(Stored entries)
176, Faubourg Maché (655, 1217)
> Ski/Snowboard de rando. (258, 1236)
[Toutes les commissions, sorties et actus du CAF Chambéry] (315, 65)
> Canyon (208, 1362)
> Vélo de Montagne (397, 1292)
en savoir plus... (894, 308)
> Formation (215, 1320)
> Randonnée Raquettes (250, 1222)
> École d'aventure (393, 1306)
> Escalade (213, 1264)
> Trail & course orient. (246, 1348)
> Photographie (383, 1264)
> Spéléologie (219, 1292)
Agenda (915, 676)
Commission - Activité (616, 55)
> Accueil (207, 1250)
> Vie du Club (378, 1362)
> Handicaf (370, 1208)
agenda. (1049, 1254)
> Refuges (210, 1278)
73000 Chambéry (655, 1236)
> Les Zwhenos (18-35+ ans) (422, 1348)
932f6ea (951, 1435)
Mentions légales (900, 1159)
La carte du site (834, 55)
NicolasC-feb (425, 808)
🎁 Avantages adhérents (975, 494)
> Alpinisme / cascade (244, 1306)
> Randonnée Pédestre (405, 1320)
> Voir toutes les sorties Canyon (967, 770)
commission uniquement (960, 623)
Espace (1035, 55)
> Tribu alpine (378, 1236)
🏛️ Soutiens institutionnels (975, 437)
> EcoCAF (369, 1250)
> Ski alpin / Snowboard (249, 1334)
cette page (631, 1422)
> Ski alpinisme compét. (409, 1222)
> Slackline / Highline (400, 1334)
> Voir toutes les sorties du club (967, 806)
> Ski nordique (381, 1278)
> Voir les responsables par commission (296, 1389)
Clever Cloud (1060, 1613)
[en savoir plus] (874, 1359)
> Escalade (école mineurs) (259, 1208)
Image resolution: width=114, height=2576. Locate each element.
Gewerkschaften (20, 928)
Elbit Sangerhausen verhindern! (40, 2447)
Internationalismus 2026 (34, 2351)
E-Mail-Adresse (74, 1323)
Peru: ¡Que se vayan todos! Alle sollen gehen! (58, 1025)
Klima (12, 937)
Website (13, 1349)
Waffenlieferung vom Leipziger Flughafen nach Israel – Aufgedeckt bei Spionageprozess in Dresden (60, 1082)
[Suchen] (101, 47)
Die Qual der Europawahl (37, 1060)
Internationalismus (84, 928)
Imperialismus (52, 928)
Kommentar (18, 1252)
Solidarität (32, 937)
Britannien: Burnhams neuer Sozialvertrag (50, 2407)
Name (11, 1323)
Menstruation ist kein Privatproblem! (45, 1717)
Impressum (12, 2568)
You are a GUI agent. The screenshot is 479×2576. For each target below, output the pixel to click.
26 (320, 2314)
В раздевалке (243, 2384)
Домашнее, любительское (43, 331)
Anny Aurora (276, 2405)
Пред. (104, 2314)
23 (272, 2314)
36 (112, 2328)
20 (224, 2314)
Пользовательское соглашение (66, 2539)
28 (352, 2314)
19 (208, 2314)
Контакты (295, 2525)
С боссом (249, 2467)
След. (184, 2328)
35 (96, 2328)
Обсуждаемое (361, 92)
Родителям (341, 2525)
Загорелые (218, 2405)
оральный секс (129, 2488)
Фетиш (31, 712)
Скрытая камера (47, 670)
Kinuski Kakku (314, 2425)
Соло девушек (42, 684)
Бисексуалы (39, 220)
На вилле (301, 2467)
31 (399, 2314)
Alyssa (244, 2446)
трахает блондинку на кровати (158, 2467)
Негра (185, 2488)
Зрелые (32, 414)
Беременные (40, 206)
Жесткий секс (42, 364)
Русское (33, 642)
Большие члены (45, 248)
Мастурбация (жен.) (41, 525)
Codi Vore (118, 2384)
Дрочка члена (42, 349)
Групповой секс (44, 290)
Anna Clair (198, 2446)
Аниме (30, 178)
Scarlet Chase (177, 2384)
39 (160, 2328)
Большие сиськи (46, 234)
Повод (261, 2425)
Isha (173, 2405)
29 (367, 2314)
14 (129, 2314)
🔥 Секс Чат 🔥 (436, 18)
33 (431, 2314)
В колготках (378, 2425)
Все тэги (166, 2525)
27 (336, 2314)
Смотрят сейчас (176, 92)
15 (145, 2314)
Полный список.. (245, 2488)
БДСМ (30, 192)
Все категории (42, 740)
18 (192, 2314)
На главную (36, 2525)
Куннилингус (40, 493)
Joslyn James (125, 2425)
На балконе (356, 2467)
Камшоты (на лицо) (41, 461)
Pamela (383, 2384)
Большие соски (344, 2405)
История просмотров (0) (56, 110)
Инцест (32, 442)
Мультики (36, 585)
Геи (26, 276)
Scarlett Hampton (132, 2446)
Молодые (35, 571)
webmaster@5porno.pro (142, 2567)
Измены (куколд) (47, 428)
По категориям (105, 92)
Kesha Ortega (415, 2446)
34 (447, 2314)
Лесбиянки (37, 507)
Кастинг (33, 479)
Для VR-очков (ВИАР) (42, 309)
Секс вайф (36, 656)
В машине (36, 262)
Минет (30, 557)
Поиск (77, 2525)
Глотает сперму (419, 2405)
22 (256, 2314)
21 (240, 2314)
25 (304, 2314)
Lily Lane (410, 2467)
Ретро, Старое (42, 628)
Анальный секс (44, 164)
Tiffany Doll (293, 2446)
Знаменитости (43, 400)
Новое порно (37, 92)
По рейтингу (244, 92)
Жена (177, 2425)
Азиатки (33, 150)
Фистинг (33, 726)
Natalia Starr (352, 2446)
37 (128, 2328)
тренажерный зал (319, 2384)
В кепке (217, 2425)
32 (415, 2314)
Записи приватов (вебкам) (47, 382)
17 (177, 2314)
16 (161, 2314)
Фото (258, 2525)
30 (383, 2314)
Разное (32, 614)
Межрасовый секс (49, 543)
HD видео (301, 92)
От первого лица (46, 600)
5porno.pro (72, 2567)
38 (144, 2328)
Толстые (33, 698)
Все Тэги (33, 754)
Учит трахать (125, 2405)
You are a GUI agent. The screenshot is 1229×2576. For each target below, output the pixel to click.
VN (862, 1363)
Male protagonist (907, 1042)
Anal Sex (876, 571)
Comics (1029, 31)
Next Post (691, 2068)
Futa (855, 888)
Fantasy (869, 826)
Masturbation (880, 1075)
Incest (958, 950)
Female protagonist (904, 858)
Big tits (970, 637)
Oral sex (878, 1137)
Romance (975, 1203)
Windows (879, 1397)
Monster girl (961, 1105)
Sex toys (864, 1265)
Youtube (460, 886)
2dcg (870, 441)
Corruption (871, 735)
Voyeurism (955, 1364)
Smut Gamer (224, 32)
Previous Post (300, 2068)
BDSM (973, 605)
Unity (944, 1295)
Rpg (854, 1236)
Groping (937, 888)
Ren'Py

ASSIGNMENT: Reproduce exactly the lines above from the line with "Name (11, 1323)" to the line with "Anny Aurora (276, 2405)", including both, and add nothing.

EXERCISE SOLUTION:
Name (11, 1323)
Menstruation ist kein Privatproblem! (45, 1717)
Impressum (12, 2568)
You are a GUI agent. The screenshot is 479×2576. For each target below, output the pixel to click.
26 (320, 2314)
В раздевалке (243, 2384)
Домашнее, любительское (43, 331)
Anny Aurora (276, 2405)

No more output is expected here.